5. Echo EstimatorSpec with predicted results and export the replaced output:
1 # 5. Return EstimatorSpec
2 return spec._replace(predictions = predictions_dict,
3 export_outputs = export_outputs)
Copy the code
Now, we train the model as usual.
You can then provide the exported model using TensorFlow Serving, or you can choose to deploy it to the Cloud ML Engine (which is actually hosted TF Serving) and then invoke the prediction. You can also invoke the local model using Gcloud (which can provide a more convenient interface than saved_model_CLI for this purpose) :
1 EXPORTDIR=./model_trained/export/exporter/
2 MODELDIR=$(ls $EXPORTDIR | tail -1)
3 gcloud ml-engine local predict --model-dir=${EXPORTDIR}/${MODELDIR} --json-instances=./test.json
Copy the code
What’s in test.json? {” day_of_week “: 4,” start_station_id: “435,” rainy “:” true “} {” day_of_week “: 4,” start_station_id: “521,” rainy “: “True”} {” day_of_week “: 4,” start_station_id: “3221,” rainy “:” true “} {” day_of_week “: 4,” start_station_id “: 3237, “rainy” : “true”}
As you can see, I sent 4 instances corresponding to rental stations 435, 521, 3221 and 3237.

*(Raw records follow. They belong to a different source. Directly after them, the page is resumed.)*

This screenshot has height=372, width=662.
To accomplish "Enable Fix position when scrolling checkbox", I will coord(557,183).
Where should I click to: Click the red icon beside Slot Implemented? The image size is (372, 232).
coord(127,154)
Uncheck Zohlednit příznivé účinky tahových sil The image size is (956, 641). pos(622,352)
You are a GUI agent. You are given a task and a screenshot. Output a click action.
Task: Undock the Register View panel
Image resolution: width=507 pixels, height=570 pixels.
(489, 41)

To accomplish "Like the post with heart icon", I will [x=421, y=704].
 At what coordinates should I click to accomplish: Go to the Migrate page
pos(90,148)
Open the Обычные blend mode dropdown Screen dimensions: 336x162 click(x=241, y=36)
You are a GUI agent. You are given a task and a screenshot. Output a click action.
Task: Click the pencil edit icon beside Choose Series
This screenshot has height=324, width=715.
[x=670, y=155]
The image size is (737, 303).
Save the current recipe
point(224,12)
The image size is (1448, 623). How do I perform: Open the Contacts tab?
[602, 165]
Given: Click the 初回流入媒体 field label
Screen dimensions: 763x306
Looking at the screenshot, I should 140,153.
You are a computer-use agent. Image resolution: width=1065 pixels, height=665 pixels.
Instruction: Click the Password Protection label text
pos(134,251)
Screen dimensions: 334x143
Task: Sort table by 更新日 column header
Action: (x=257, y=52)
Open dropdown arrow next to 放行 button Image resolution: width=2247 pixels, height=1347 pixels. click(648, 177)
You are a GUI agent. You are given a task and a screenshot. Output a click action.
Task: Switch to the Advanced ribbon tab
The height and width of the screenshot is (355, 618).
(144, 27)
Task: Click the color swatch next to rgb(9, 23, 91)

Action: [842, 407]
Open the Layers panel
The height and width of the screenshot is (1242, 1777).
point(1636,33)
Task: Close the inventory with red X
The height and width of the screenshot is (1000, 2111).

The first two stations are in Manhattan, an area of high rental activity (for both commuters and tourists). The last two stations are on Long Island, an area where bike rentals are not as common (they may only be available on weekends). The resulting output contains the predicted number of trips (our tag) and nesting of rental stations:
In this case, the nested first dimension is almost zero in all cases. So, we only need one dimension nesting. Looking at the second dimension, it is very clear that Manhattan station has positive values (0.0081, 0.0011) and Long Island station has negative values (-0.0025, -0.0031).
This is the information we got from our machine learning model, just looking at bike rentals in these two locations on different dates! If you have classification variables in your TensorFlow model, try allocating nesting from those models. Maybe they will bring new data analysis!
Welcome to TensorFlow on Google’s official wechat account!
Without permission, declined to be reproduced! Infringement will be prosecuted!